А потом — о делах постельных:
— Бэш любил повторяться, часто по нескольку раз оказывался с одной и той же женщиной… Женщины разного толка пытались прибрать его к рукам. Но он, как ты понимаешь, с шестнадцати лет был странствующим музыкантом, успел перевидать женщин всех стран и мастей…
Всех стран и мастей! От Натчеза до Мобила…
Я слушал, непонимающе кивал, а мистер Мазаппа притискивал этот пример образа жизни и музыкального мастерства к самому сердцу, точно овальный образок.
Третья палуба
Я сидел на койке, глядя на дверь и на металлическую стену. Середина дня, в каюте было жарко. Нужно было вернуться мыслями назад. Вернуться и вспомнить, как удивительно приятны одиночество и любопытство. Потом я ложился навзничь и смотрел на потолок, до которого оставалось меньше полуметра. Страха не было. Хотя я и находился в море. Побыть одному можно было только здесь, только в это время. Почти все дни я проводил с Рамадином и Кассием, иногда еще с Мазаппой и другими соседями по «кошкиному столу». По ночам меня окружало перешептывание моих картежников.
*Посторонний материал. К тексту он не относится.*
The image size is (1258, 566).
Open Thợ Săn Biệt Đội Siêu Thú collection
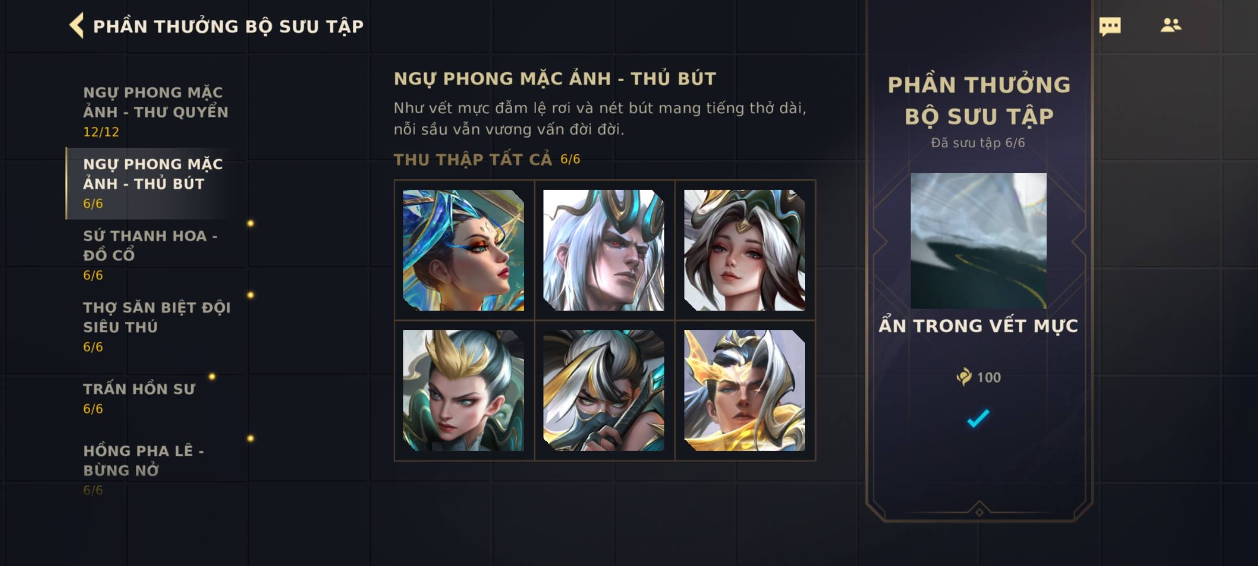[x=156, y=326]
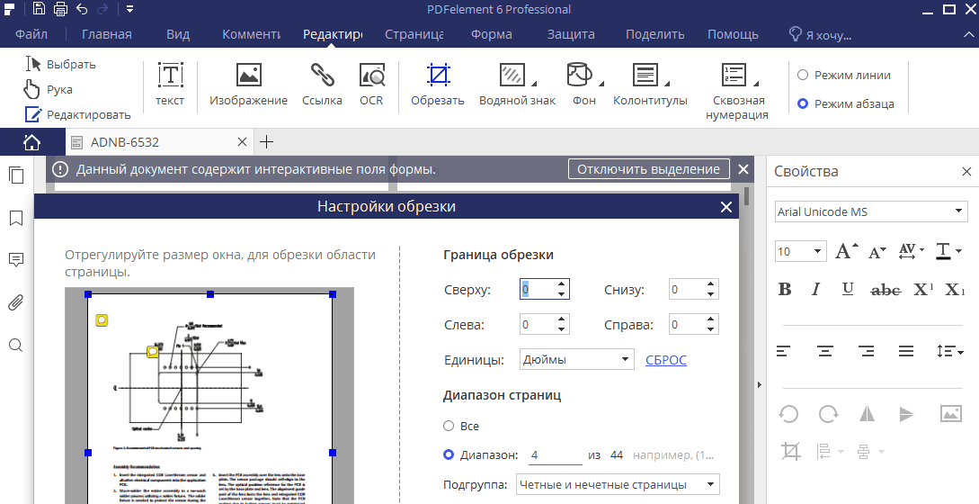
Task: Select Режим абзаца radio option
Action: (803, 104)
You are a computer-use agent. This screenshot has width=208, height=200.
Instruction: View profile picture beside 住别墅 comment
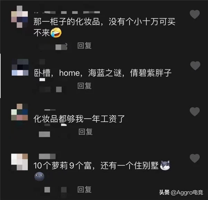point(19,162)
А еще иногда в поздние сумерки я забредал на третью палубу — в это время там никого не было. Я подходил к ограждению — оно было мне как раз по грудь — и смотрел, как мимо судна струится море. Иногда оно вздымалось почти до уровня палубы, словно затем, чтобы унести меня прочь. Я стоял неподвижно, хотя внутри бушевали страх и одиночество. То же чувство я испытал, когда как-то раз потерялся в узких улочках рынка Петта или когда приспосабливался к неведомым, негласным правилам новой школы. Пока перед глазами не было океана, не было и страха, но здесь, в полутьме, океан подступал вплотную, окружая судно, вихрясь со всех сторон. Теперь-то я понимаю — с тех самых пор я постоянно пытаюсь изжить этот одинокий страх. И все же, несмотря на испуг, я стоял лицом к лицу с убегающей вспять тьмой, будто наживка, закрепленная между палубой и волнами, раздираемый побуждением сделать шаг назад и острым желанием рвануться тьме навстречу.